:: TASKS FOR THIS EXERCISE ::
(A) In the post below on reading a resource file, answer each of these:
(i) Which using directive does the post say to add for read/write access?
(ii) What size in bytes is the buffer that CopyStream allocates?
(iii) What should the YOURASSEMBLY part be replaced with?
(B) From the post below on reading a resource file, list every argument passed to the IsolatedStorageFileStream constructor, in order.

:: PAGE TEXT ::
If you just open it for reading, you can do the following (assuming that you set the file assembly action to a resource):
System.IO.Stream myFileStream = Application.GetResourceStream(new Uri(@"/YOURASSEMBLY;component/xmlfiles/mensen.xml",UriKind.Relative)).Stream;
If you are trying to read / write this file, you will need to copy it to isolated storage. (Be sure to add using System.IO.IsolatedStorage )
You can use these methods for this:
private void CopyFromContentToStorage(String fileName) { IsolatedStorageFile store = IsolatedStorageFile.GetUserStoreForApplication(); System.IO.Stream src = Application.GetResourceStream(new Uri(@"/YOURASSEMBLY;component/" + fileName,UriKind.Relative)).Stream; IsolatedStorageFileStream dest = new IsolatedStorageFileStream(fileName, System.IO.FileMode.OpenOrCreate, System.IO.FileAccess.Write, store); src.Position = 0; CopyStream(src, dest); dest.Flush(); dest.Close(); src.Close(); dest.Dispose(); } private static void CopyStream(System.IO.Stream input, IsolatedStorageFileStream output) { byte[] buffer = new byte[32768]; long TempPos = input.Position; int readCount; do { readCount = input.Read(buffer, 0, buffer.Length); if (readCount > 0) { output.Write(buffer, 0, readCount); } } while (readCount > 0); input.Position = TempPos; }
In both cases, make sure the file is set to Resource, and you will replace the YOURASSEMBLY part with the name of your assembly.

:: RECORD SET ::
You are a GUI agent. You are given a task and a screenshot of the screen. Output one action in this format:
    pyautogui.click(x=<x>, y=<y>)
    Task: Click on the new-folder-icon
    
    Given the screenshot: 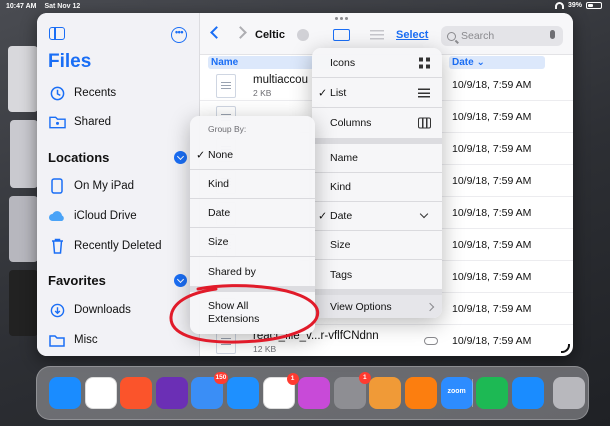 What is the action you would take?
    pyautogui.click(x=342, y=35)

:: ANSWERS PER TASK ::
(A)
(i) using System.IO.IsolatedStorage
(ii) 32768
(iii) The name of your assembly

(B)
fileName
System.IO.FileMode.OpenOrCreate
System.IO.FileAccess.Write
store